**TEXTE SOURCE**.
^^^^^^^^^^^^^^^^

3. L’application de ces dispositions est subordonnée à la condition que la société absorbante s’engage, dans l’acte de fusion, à respecter les prescriptions suivantes :

[...]

b.

Elle doit se substituer à la société absorbée pour la réintégration des résultats dont la prise en compte avait été différée pour l’imposition de cette dernière ;

c.

Elle doit calculer les plus-values réalisées ultérieurement à l’occasion de la cession des immobilisations non amortissables qui lui sont apportées d’après la valeur qu’elles avaient, du point de vue fiscal, dans les écritures de la société absorbée ;

d.

Elle doit réintégrer dans ses bénéfices imposables les plus-values dégagées lors de l’apport des biens amortissables [...] ».

10

L’article 210 B, paragraphe 3, de ce code prévoit :

« [...] L’agrément est délivré lorsque, compte tenu des éléments faisant l’objet de l’apport :

a.

L’opération est justifiée par un motif économique, se traduisant notamment par l’exercice par la société bénéficiaire de l’apport d’une activité autonome ou l’amélioration des structures, ainsi que par une association entre les parties ;

b.

L’opération n’a pas comme objectif principal ou comme un de ses objectifs principaux la fraude ou l’évasion fiscales ;

c.

Les modalités de l’opération permettent d’assurer l’imposition future des plus-values mises en sursis d’imposition. »

^^^^^^^^^^^^^^^^

**DONNÉES BRUTES**.
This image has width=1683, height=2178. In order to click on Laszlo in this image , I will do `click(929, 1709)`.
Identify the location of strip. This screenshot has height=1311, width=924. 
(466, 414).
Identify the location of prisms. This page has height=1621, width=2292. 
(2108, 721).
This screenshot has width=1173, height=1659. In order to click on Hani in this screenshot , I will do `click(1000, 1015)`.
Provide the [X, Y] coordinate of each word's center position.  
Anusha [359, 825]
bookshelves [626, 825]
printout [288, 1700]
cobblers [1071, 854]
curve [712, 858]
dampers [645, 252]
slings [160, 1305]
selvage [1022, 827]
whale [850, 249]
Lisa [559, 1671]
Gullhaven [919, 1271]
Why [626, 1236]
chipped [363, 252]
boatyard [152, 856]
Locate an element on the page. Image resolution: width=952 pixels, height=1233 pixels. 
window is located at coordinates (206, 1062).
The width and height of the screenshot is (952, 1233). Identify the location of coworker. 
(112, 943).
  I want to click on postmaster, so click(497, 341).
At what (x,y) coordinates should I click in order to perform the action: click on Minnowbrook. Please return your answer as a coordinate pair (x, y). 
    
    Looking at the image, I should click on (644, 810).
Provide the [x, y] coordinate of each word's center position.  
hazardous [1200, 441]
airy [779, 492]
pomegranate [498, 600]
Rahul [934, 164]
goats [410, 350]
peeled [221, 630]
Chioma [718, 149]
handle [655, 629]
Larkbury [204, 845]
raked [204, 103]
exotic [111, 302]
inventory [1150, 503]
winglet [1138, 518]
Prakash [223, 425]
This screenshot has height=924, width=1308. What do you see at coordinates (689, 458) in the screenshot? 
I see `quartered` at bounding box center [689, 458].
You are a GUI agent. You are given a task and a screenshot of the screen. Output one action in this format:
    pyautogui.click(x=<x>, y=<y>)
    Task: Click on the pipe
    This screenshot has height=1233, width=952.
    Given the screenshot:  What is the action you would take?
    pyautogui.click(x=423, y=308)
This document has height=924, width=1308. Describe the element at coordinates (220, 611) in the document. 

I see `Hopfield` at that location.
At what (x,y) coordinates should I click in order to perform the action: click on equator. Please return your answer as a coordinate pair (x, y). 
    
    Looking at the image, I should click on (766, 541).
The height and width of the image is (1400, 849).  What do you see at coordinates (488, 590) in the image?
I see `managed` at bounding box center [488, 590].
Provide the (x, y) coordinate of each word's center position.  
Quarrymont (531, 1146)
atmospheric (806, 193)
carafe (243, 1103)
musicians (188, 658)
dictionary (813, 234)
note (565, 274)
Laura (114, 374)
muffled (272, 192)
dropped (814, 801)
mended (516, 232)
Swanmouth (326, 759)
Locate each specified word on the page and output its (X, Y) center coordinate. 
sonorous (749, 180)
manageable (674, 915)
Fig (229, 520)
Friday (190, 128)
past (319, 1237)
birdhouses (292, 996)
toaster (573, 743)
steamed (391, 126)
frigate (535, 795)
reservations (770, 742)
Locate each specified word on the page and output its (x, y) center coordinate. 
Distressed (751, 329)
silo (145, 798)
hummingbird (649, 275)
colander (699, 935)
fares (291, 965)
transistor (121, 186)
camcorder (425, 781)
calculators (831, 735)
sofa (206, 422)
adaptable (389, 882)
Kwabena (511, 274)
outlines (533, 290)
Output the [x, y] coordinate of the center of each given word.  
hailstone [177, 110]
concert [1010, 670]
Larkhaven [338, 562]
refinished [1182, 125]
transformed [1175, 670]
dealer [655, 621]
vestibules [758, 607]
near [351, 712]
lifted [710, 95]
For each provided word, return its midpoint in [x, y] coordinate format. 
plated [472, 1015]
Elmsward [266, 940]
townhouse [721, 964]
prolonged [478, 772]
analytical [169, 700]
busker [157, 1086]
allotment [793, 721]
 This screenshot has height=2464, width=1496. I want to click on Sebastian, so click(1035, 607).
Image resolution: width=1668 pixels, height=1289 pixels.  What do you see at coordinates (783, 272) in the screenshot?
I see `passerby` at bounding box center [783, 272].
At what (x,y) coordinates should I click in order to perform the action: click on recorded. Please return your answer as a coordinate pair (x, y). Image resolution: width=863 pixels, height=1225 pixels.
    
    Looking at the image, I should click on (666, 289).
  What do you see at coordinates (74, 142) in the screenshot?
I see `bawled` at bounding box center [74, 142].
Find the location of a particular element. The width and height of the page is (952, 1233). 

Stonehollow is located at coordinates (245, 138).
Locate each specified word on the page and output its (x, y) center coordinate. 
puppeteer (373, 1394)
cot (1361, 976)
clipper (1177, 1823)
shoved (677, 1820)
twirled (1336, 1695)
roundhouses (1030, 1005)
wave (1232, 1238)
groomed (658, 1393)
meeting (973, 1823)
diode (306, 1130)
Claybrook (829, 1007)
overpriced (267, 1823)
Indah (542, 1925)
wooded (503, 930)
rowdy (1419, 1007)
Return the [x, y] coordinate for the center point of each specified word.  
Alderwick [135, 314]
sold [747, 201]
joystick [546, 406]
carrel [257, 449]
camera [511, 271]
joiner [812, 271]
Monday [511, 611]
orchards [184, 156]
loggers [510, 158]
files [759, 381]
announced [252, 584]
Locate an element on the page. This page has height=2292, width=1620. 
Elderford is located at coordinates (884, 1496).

^^^^^^^^^^^^^^^^

**CONSIGNES**.
[1] D'après le texte, quel article du code, et quel paragraphe, fixe les conditions dans lesquelles l'agrément est délivré ?
[2] Extrayez des enregistrements, sans aucune modification, le passage qui s'ouvre sur la ligne contenant "chipped [363, 252]" et se ferme sur celle contenant "airy [779, 492]", ces deux lignes comprises.
Le texte et les enregistrements sont deux documents indépendants l'un de l'autre.

**LISTE DES RÉPONSES**.
[1] L'article 210 B, paragraphe 3.

[2]
chipped [363, 252]
boatyard [152, 856]
Locate an element on the page. Image resolution: width=952 pixels, height=1233 pixels. 
window is located at coordinates (206, 1062).
The width and height of the screenshot is (952, 1233). Identify the location of coworker. 
(112, 943).
  I want to click on postmaster, so click(497, 341).
At what (x,y) coordinates should I click in order to perform the action: click on Minnowbrook. Please return your answer as a coordinate pair (x, y). 
    
    Looking at the image, I should click on (644, 810).
Provide the [x, y] coordinate of each word's center position.  
hazardous [1200, 441]
airy [779, 492]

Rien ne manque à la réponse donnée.